As the fashion for partnerships between liner shipping companies spreads, two medium-sized but expanding carriers based in land-locked Switzerland are joining forces.

Senior executives from Norasia Lines and Mediterranean Shipping Co. expect their new alliance in the Europe-Far East trades to be fully operational by the middle of next year.Although the deal is firm, executives from both lines say they are still in the process of "fine-tuning" the arrangement.

According to Norasia's president Hans Steiger, a crucial element still to be determined is how to rationalize their joint resources to maximize efficiency. This includes the possibility of improving sailing frequencies and swapping equipment.

Capt. Pasquale Formisano, a director of Mediterranean Shipping, agreed that ''we are trying to find the right package."

Outstanding issues include the choice of routes, and the question of additional new partners.

The two lines are planning a joint service in the Europe-Asia trade with Norasia providing seven open-hatch container vessels, each able to carry 2,800 20-foot containers, and Mediterranean Shipping contributing two ships of 3,300 TEU capacity each.


Norasia views the new deal as a continuation of the Europe-Middle East-Asia service that the Fribourg-based company has run together with Sea- Land Service Inc. since 1989.

This arrangement will terminate in the middle of next year following the decision by the U.S. carrier to enter into a global deal with Maersk Line of Denmark.

The move also will bring to an end the direct service between Northern Europe and Asia that Norasia and Sea-Land currently operate together with South Korea's Hyundai Merchant Marine Co.

In an interview Capt. Formisano said that discussions are currently underway with Hyundai. But at the moment Hyundai is only considering a simple slot-chartering agreement for both westbound and eastbound ships.

Norasia and MSC are looking for another partner since a single string of ships in the Europe-Far East trades is not sufficient, Capt. Formisano asserted.

But while there is a good chance of Hyundai coming on board, at this stage the talks are just exploratory, Norasia's Mr. Steiger cautioned.


All of Norasia's ships on the Europe-Asia service are new and were built at Germany's Howaldtswerke-Deutsche Werft yard. They have a speed of 22 knots. Two are still under construction.

MSC is also to provide new vessels to service the route. The ships, which cost $52 million apiece, are still under construction at the Fincantieri shipyards in Ancona, Italy and will be delivered in the spring of 1996, or just in time for the commencement of the phase-in period with Norasia.

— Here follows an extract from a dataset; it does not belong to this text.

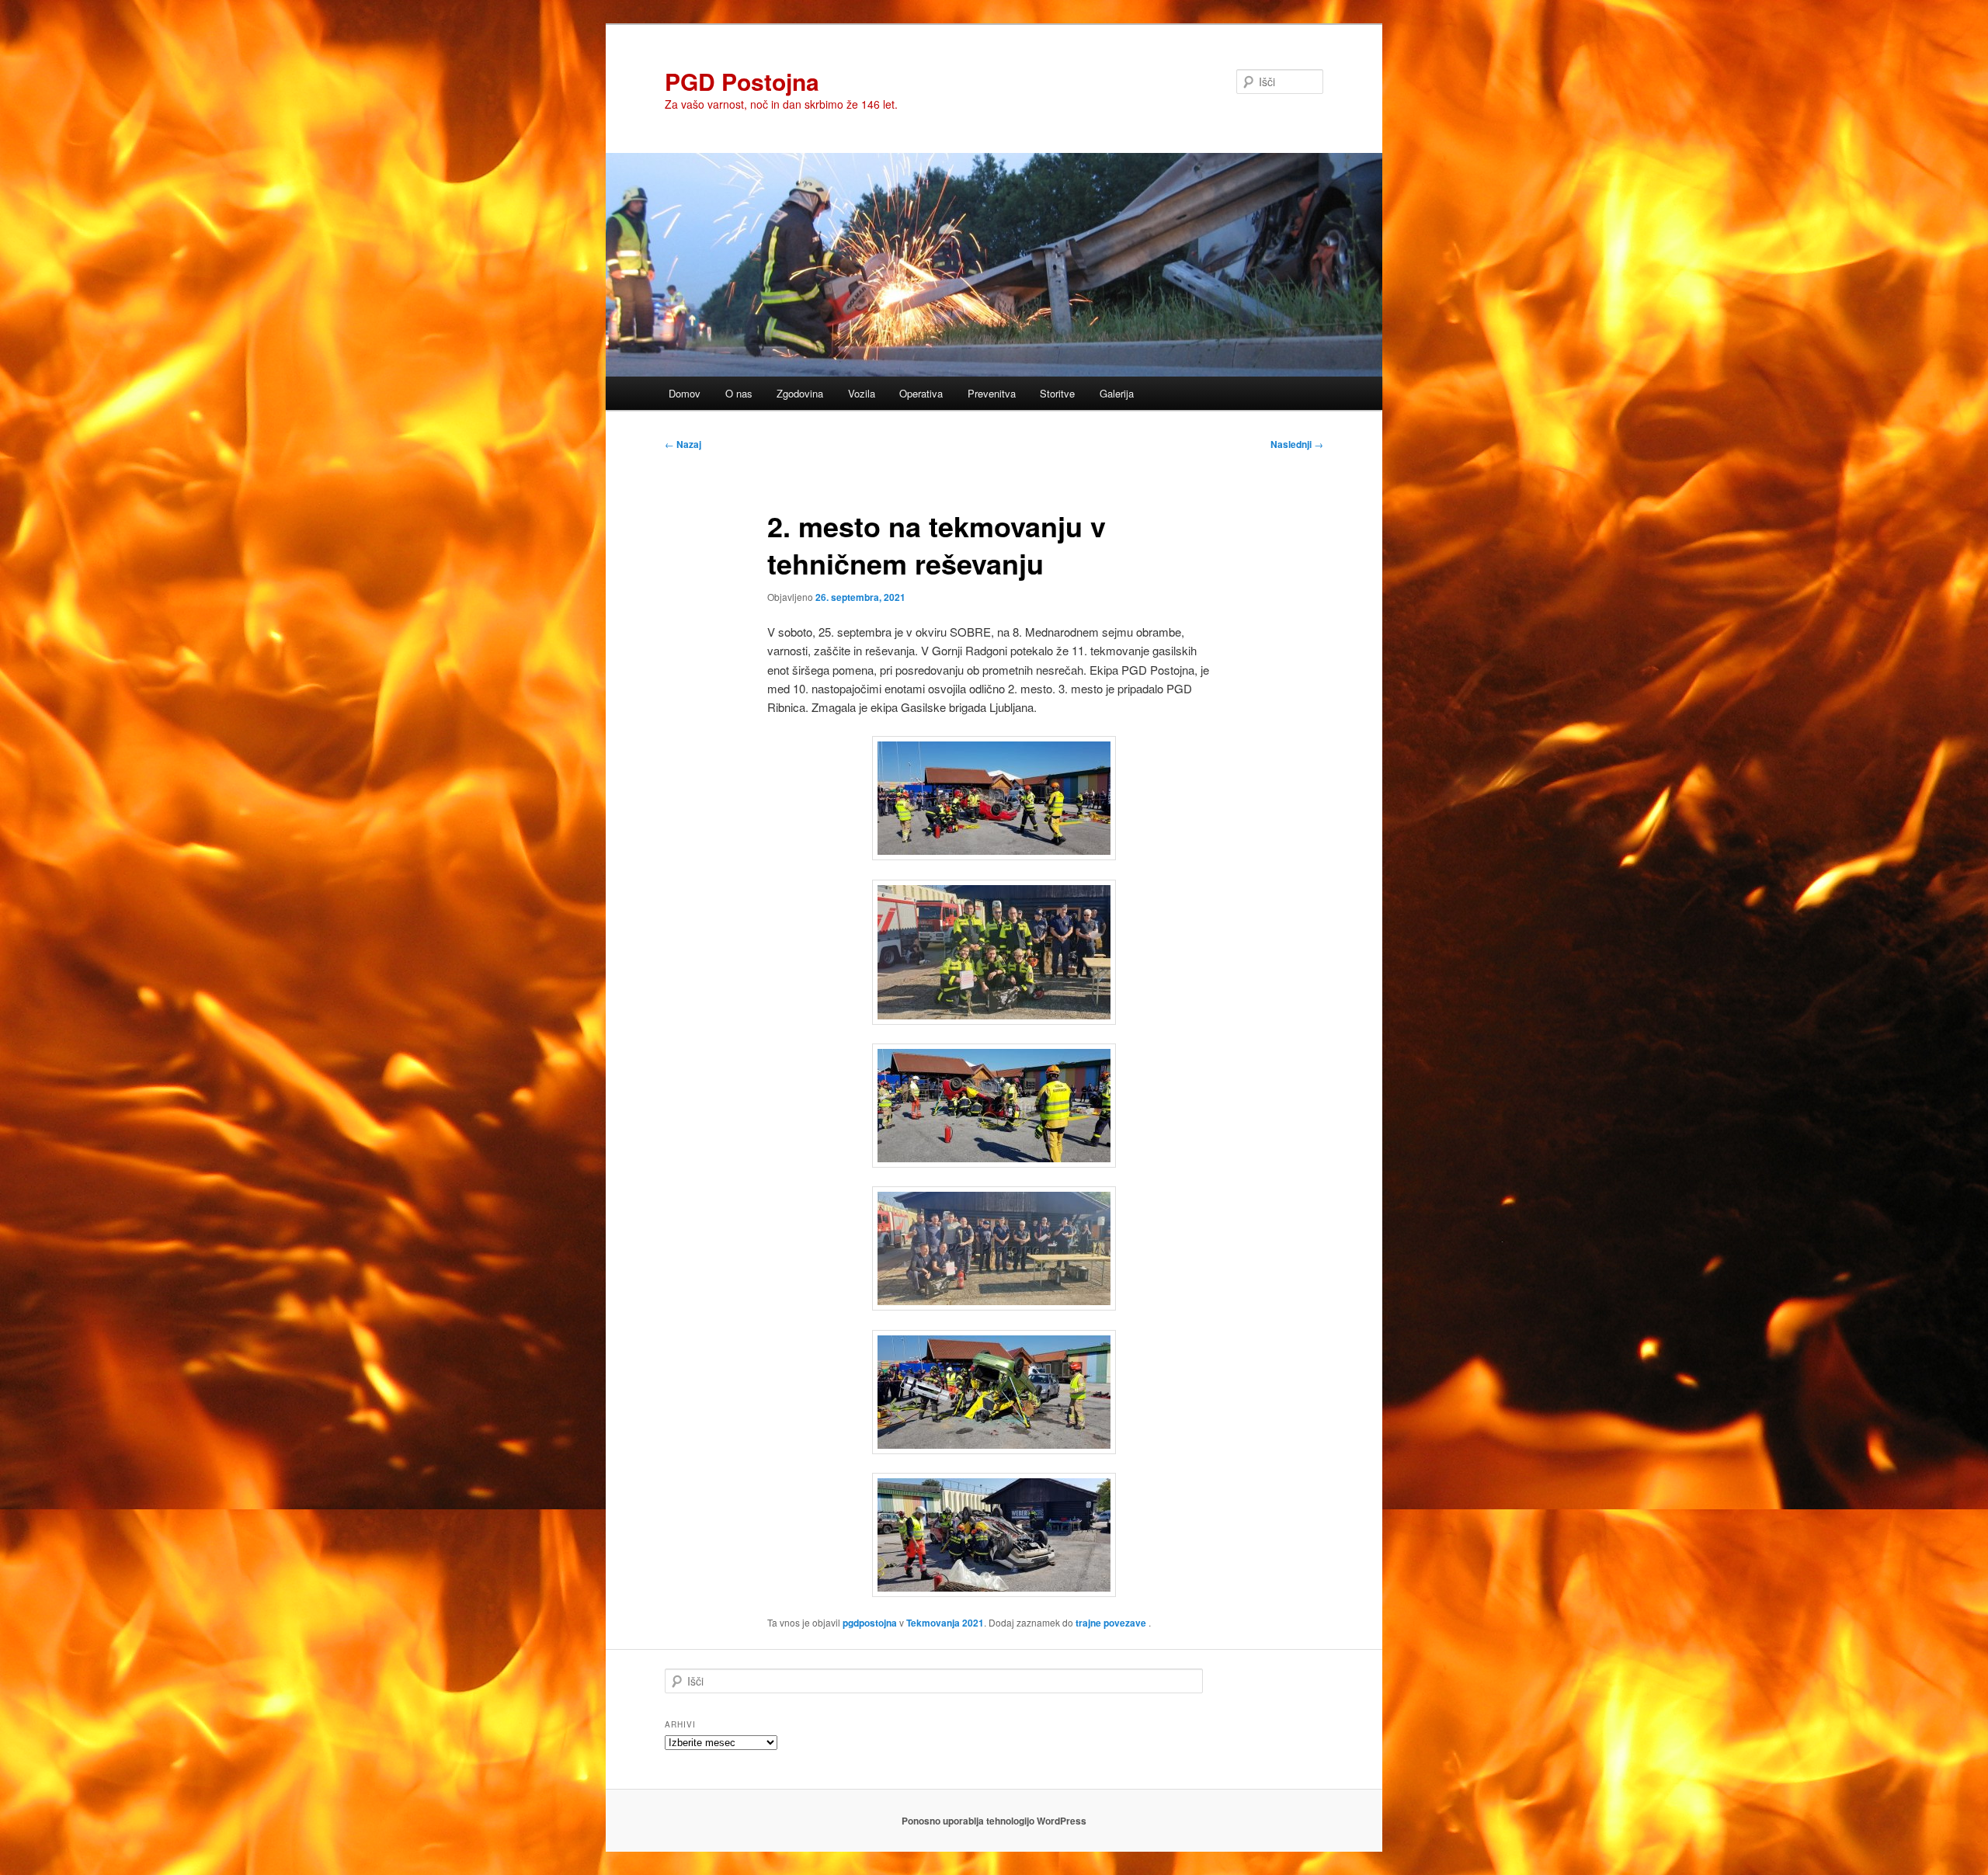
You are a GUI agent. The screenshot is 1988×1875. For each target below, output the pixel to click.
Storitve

In the last few years, Norasia has changed its whole fleet and replaced the ships built between 1985 and 1989 with newer and bigger vessels.

Mediterranean Shipping Co. views the decision to join forces with Norasia on the Europe to Asia route as "a normal expansion."

It already operates on the Atlantic and north-south routes to southern Africa, Australia, east Africa and the Red Sea, the Arabian Gulf and Indian Ocean, and from the U.S. West Coast to the west coast of South America.

Mr. Steiger described the deal with Geneva-based Mediterranean Shipping as ''very positive" and noted that both have a lot in common and are fundamentally very close.

Like Norasia, MSC is also privately owned, and most importantly "cost conscious," he said.

Norasia's annual revenue last year was $400 million, and Mediterranean Shipping estimates that revenue this year, just from its container division, ''should exceed $800 million."


Aside of the alliance, both Norasia and MSC are upbeat about their respective operations in the future, even though they are far from optimistic about the state of the liner shipping industry.

Mr. Steiger said Norasia will expand - "that's for sure." But at the same time he expressed concern that profit from container shipping "is still insufficient."

He also expects freight rates in some sectors to remain stagnant or drop slightly lower, and singled out the problem of excess cargo capacity as many more containerships now under construction are delivered over the next few years.

A confident Capt. Formisano is bullish about the outlook for Mediterranean Shipping and predicts the fast-growing company will continue going forward.

Since its formation in 1970 with just one small cargo vessel, the Geneva- based company today operates a fleet of 67 ships, including three cruise liners, and containerships with a combined capacity of 150,000 TEUs.

Next January the company, which has 6,000 employees in more than 40 nations, expects to begin services from Europe and the United States to Brazil and Argentina, Capt. Formisano said.